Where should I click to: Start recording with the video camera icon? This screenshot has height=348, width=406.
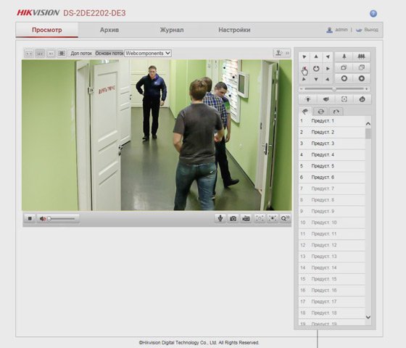(x=246, y=218)
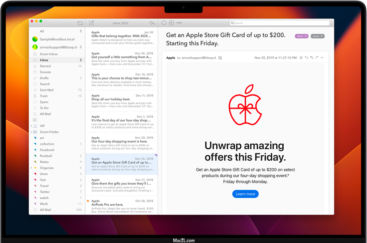Image resolution: width=367 pixels, height=243 pixels.
Task: Click the reply-all arrow in message header
Action: click(x=312, y=58)
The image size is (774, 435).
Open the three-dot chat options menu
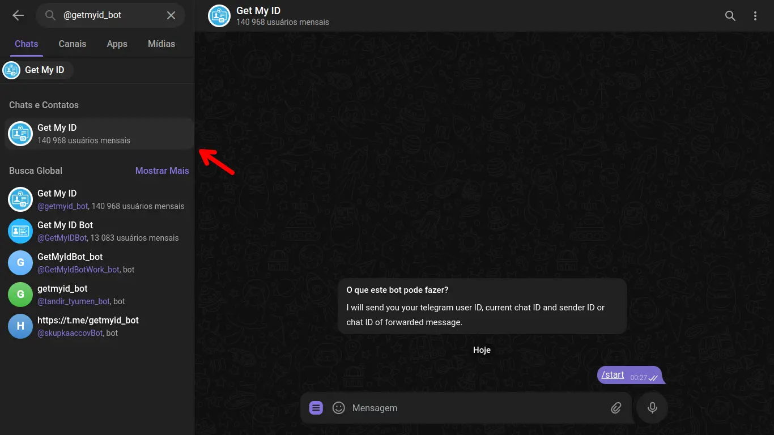point(755,16)
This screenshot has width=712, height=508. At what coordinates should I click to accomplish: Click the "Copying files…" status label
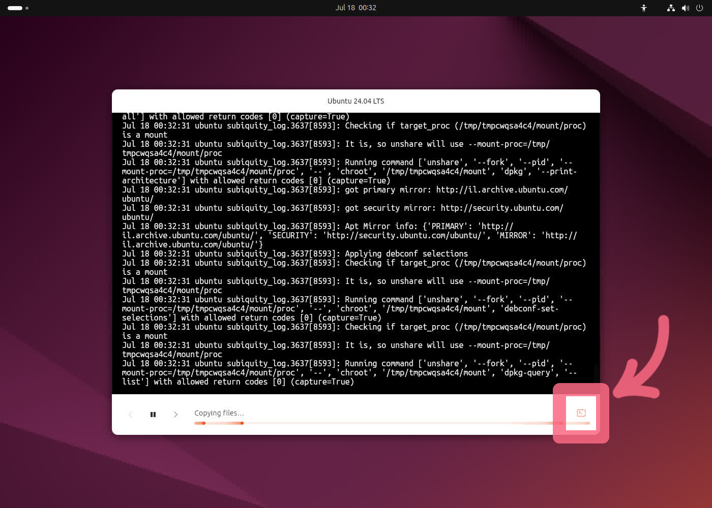219,413
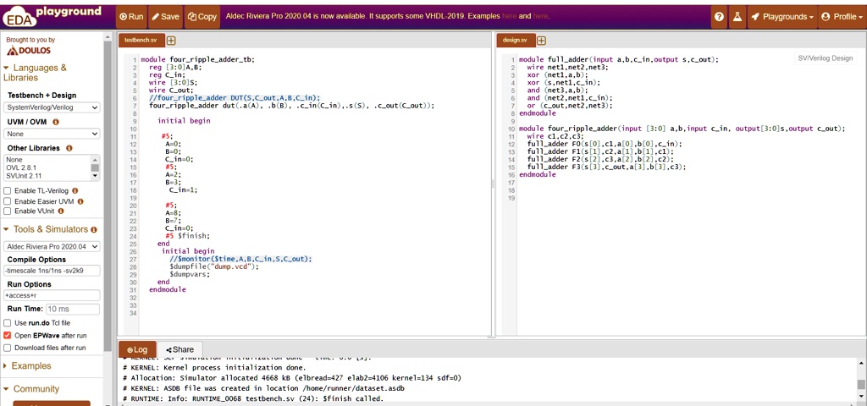Open the Aldec Riviera Pro simulator dropdown
The width and height of the screenshot is (867, 406).
click(x=52, y=246)
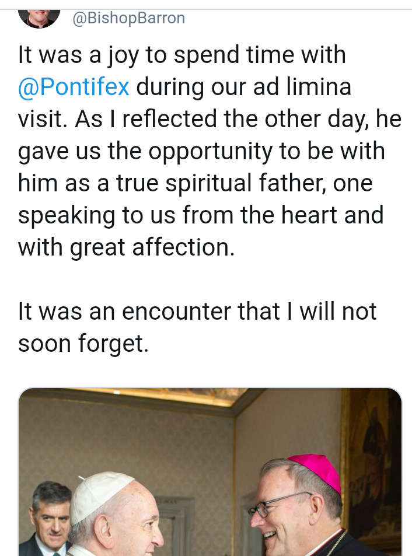This screenshot has height=556, width=412.
Task: Select the words "soon forget."
Action: tap(83, 344)
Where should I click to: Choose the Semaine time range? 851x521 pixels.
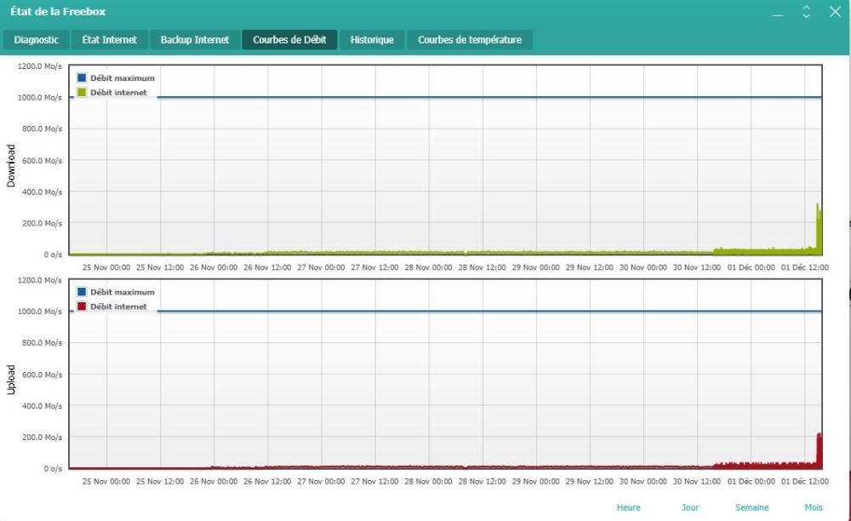tap(751, 507)
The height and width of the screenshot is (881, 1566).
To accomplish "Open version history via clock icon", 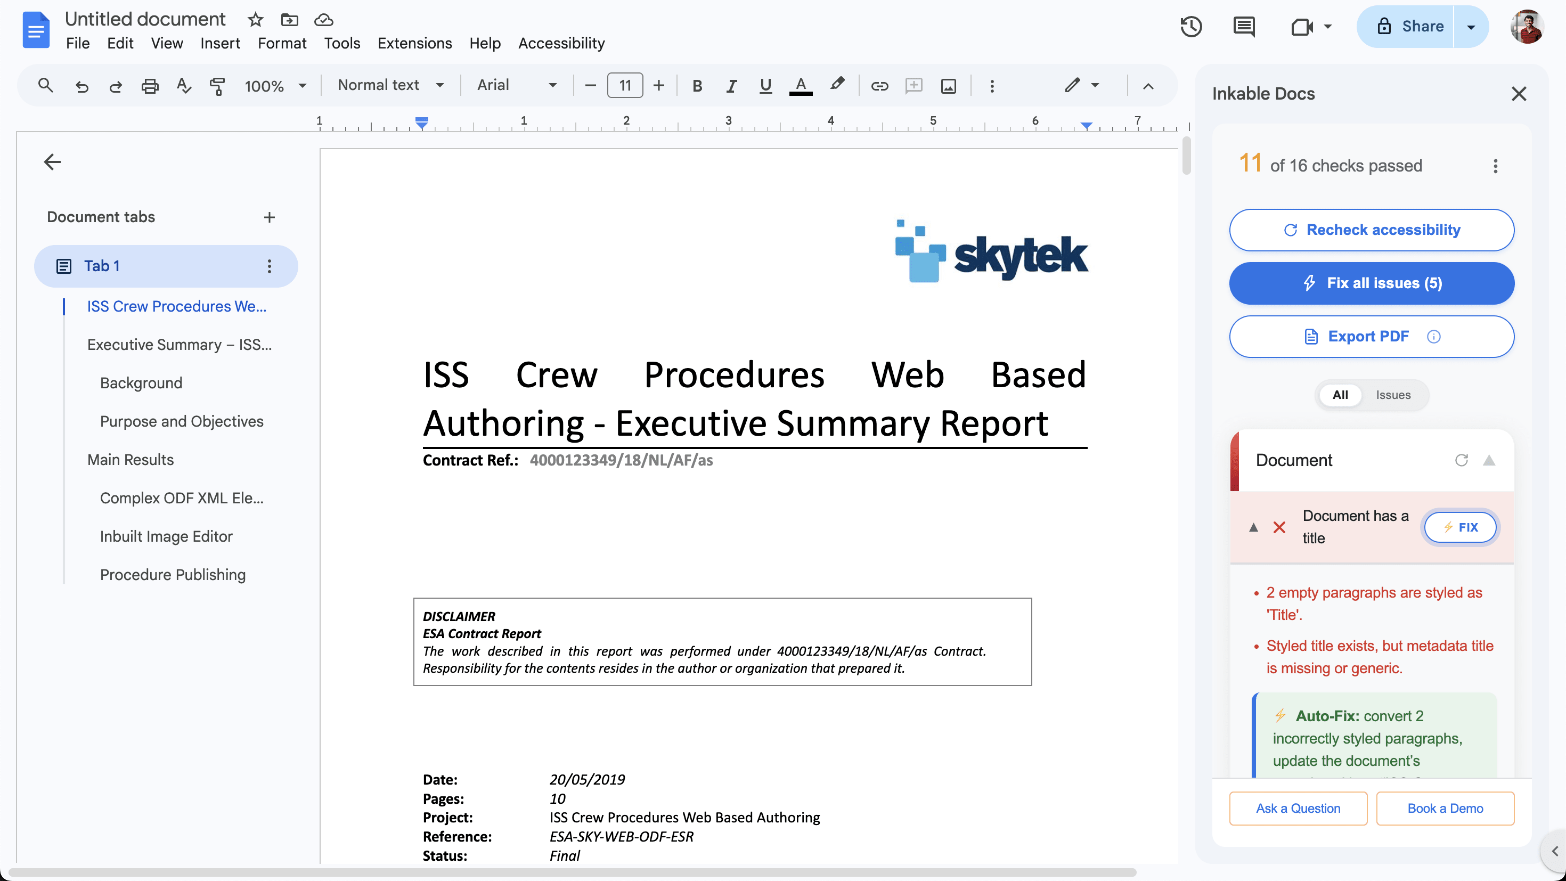I will pyautogui.click(x=1191, y=27).
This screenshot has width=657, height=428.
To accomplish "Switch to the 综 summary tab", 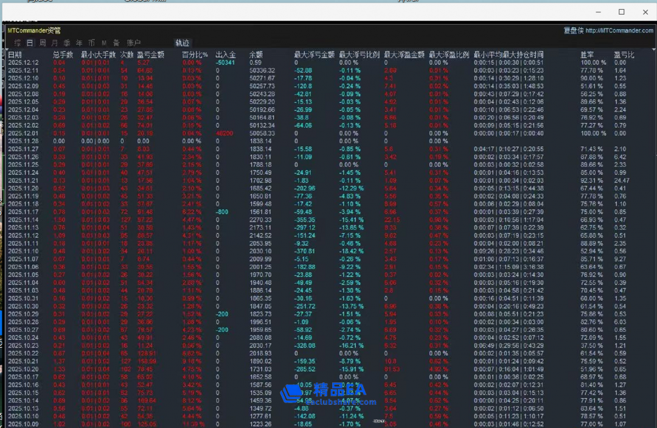I will (x=18, y=43).
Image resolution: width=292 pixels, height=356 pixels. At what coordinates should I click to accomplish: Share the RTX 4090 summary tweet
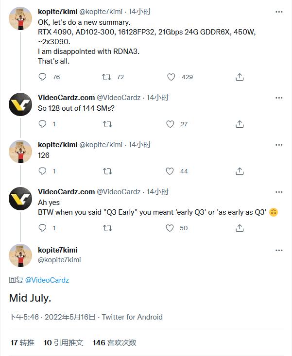pos(240,77)
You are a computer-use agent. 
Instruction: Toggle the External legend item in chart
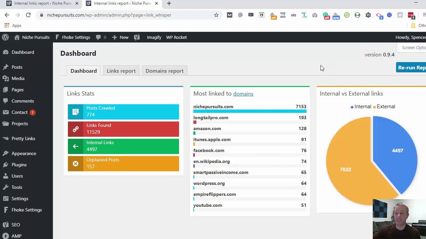click(x=384, y=107)
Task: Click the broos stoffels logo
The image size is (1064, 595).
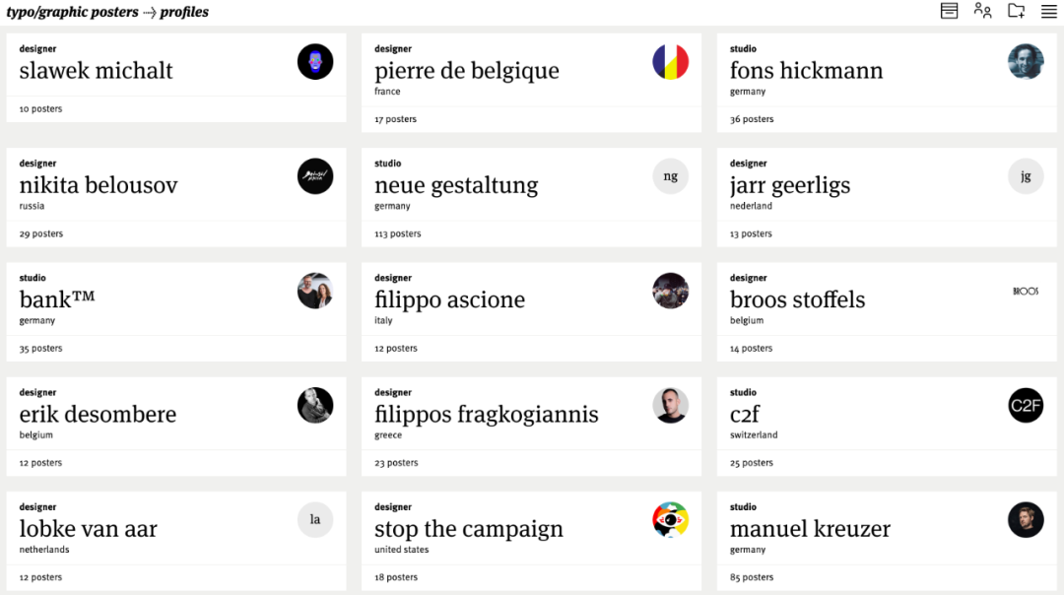Action: pyautogui.click(x=1026, y=291)
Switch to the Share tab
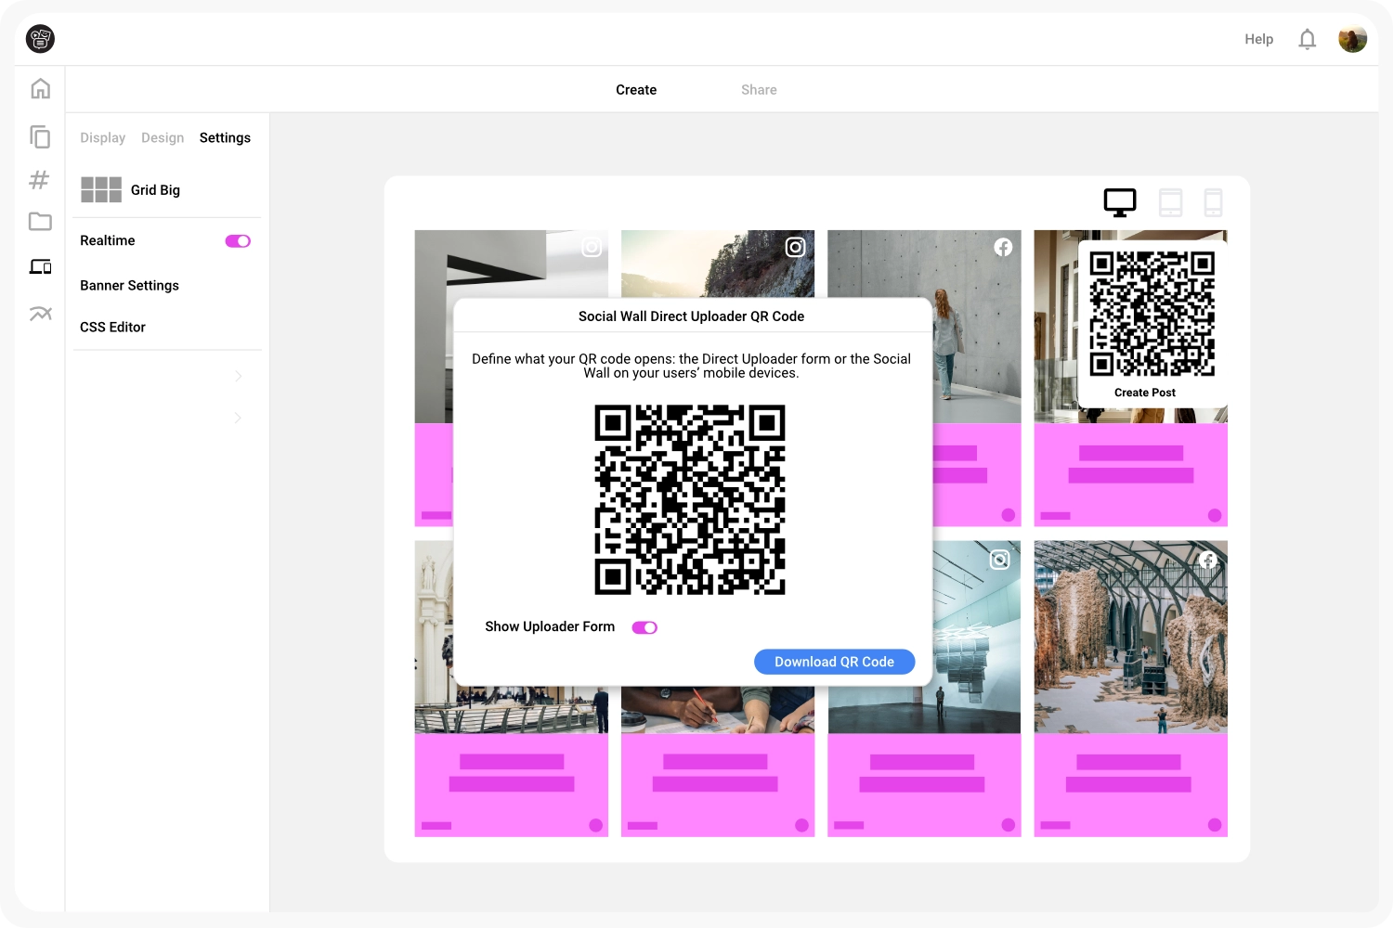Viewport: 1393px width, 928px height. 759,89
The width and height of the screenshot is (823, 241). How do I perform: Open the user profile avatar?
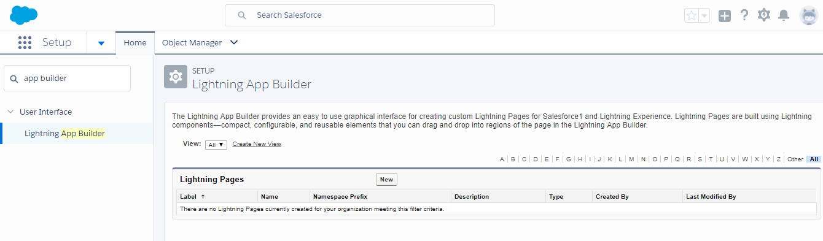tap(808, 16)
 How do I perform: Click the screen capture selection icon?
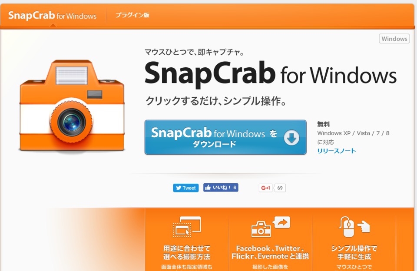187,227
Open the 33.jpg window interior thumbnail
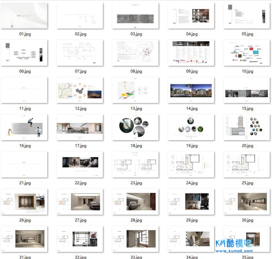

•••

- [WHAT YOU HAVE TO DO]: Convert the lines from the first one through the line containing "point(755,16)" into a Markdown table with the columns Row and Line. Leave out blank lines and pictures.

- [ANSWER TO THIS PROBLEM]:
| Row | Line |
|---|---|
| 1 | Where should I click to: Start recording with the video camera icon? This screenshot has height=348, width=406. |
| 2 | (x=246, y=218) |
| 3 | Image resolution: width=367 pixels, height=243 pixels. |
| 4 | Task: Click the reply-all arrow in message header |
| 5 | Action: click(x=312, y=58) |
| 6 | The image size is (774, 435). |
| 7 | Open the three-dot chat options menu |
| 8 | point(755,16) |